NCDatasets.jl icon indicating copy to clipboard operation
NCDatasets.jl copied to clipboard

Enum Types

Open timhultberg opened this issue 4 years ago • 4 comments

I would like to use NCDatasets to create files using enumerated types. As far as I can see from the documentation and the code, this is not supported. Would it be possible to add it?

timhultberg avatar Sep 21 '21 12:09 timhultberg

You are right, enum types are currently not supported. It is certainly withing the scope and doable. It just takes a sometime to write and test the code. Here is some start to expose the low-level functions (https://github.com/Alexander-Barth/NCDatasets.jl/commit/f82c24afe92b327903beba6082b291b181382510).

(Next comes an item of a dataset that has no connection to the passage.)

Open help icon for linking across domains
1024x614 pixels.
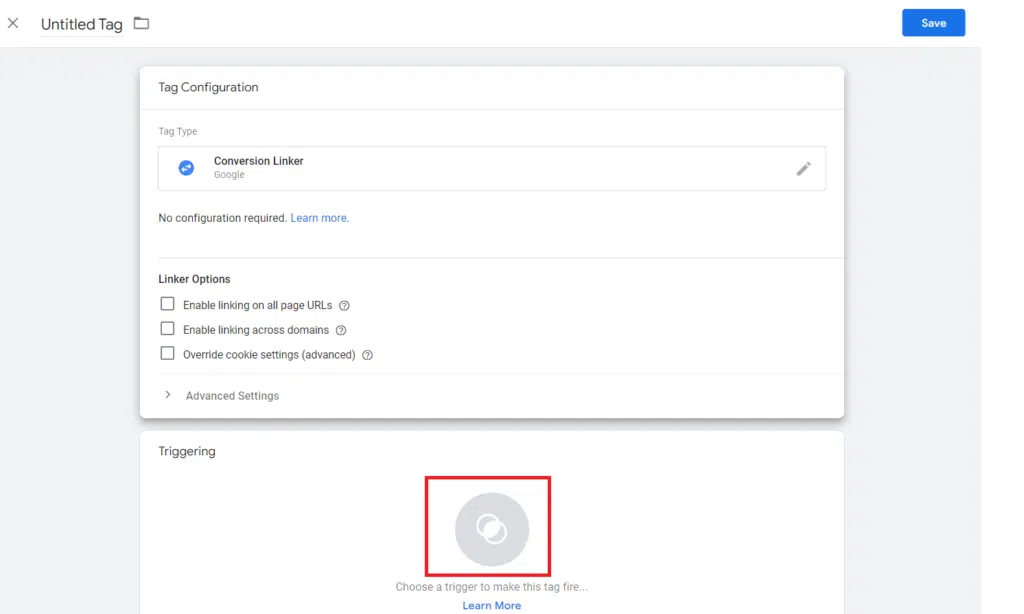point(341,331)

I am wondering what should be the return type of the higher level function. Maybe a julia array of Symbols, or a CategoricalArray/PooledArrays/IndirectArrays... I am not so familiar with these array types.

Alexander-Barth avatar Sep 26 '21 19:09 Alexander-Barth

Cool, thanks. for now I need to write rather than read the enum type, but this is still very helpfull.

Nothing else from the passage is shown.